Rail Industry Focus

31.10.19

Managing workforce: Fatigue in the rail industry

Source: RTM Oct/Nov 2019

 

Workforce fatigue can have a similar effect to drugs or alcohol, making it a very serious worry in the rail industry. Julian Hendon, Network Rail’s programme manager, tells us of their updated Fatigue Improvement Programme to tackle fatigue and further protect individuals at risk.

Network Rail is improving its approach to fatigue risk management by updating its fatigue standard and extending it to cover all staff and contractors by October 2022. This would mean potentially affecting more than 150,000 workers in the supply chain.

Written work on the standard, which currently only applies to staff directly employed by Network Rail, is ongoing, and will be published in December 2019, with implementation set to follow over the next three years.

Fatigue is defined as extreme tiredness resulting from mental or physical exertion or illness.
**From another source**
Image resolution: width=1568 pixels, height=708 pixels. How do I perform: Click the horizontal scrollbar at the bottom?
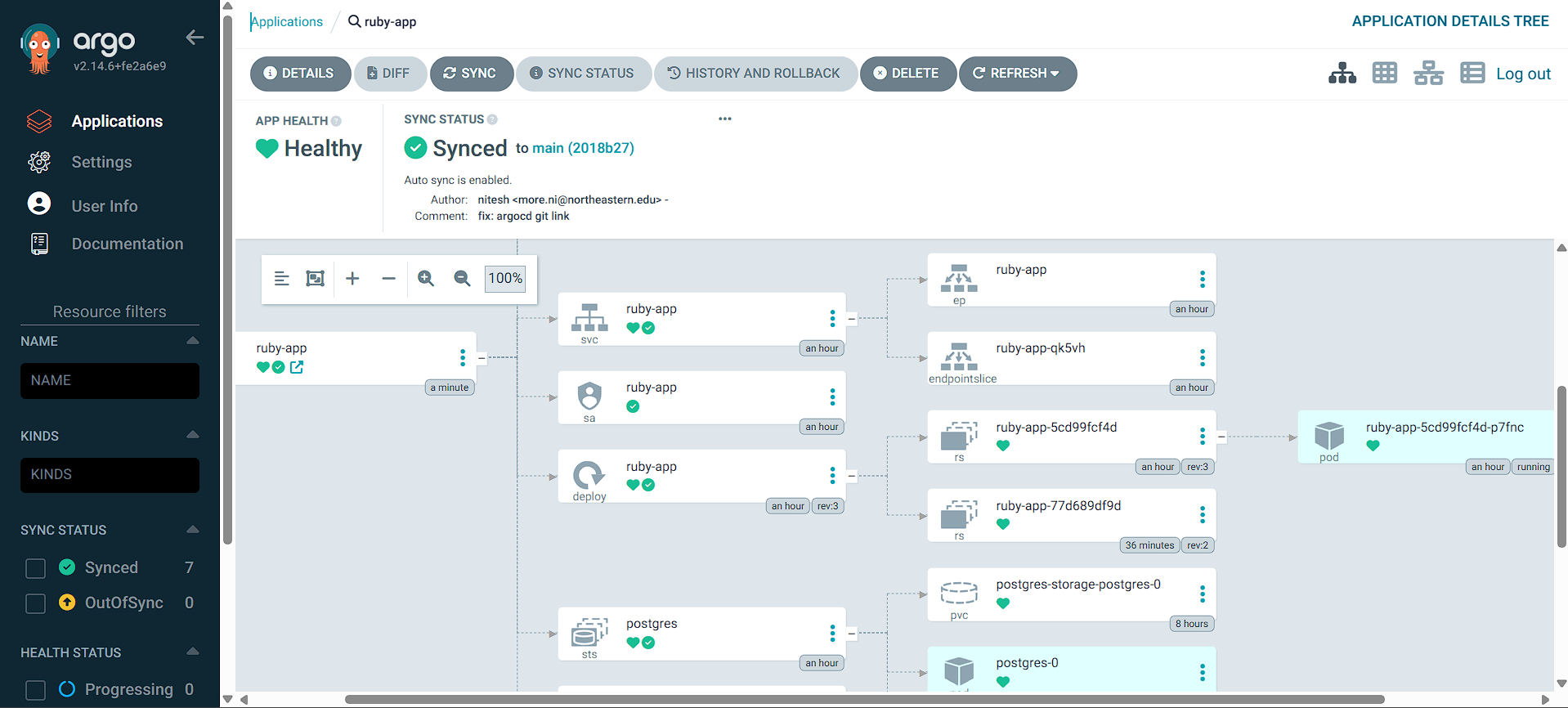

With 40,000 employees, the majority of whom are frontline staff whose work is often physical in nature, we take our responsibility to colleagues’ physical and mental wellbeing very seriously.

Our Fatigue Improvement Plan (FIP) recognises that we all suffer from fatigue in one way or another, and it can have a similar effect to drugs and alcohol, for which Network Rail has very strict policies in place. As part of the FIP, we are introducing new rules that require a risk management plan to be agreed when an employee’s working hours – including commute – exceed 14 hours a day. Other triggers for an assessment include instances where a colleague is working more than 60 hours a week, or has less than 12 hours between shifts.

To agree a risk management plan, a Network Rail line manager sits down with their team or an individual and agrees what can be done to help reduce fatigue. This could be something as simple as agreeing all the teams’ break times in advance, or arranging a minibus to share journeys and reduce driving hours.

One of the main issues with fatigue is that an individual may be suffering from its effect but not realise it. Prolonged exposure to sleep deprivation can lead people to believe that reduction in performance, susceptibility to illness and lethargy is normal – meaning they are less likely to properly manage their fatigue.

Furthermore, not everyone becomes fatigued by the same things, so we’re adopting a risk-based approach – reinforcing the shared responsibilities. A large part of the risk-based approach is to ensure positive behavioural and cultural changes around sleep and work/life patterns. This can take time, hence the October 2022 compliance date.

The FIP has also involved educational activity for colleagues, including guest speaker sessions, interactive tools and safety hours – focused on managing fatigue. More are being developed. Through engaging directly with colleagues, we hope to teach them about the dangers of fatigue and demonstrate our commitment to workforce safety for the thousands of colleagues who help to maintain and operate Britain’s railway.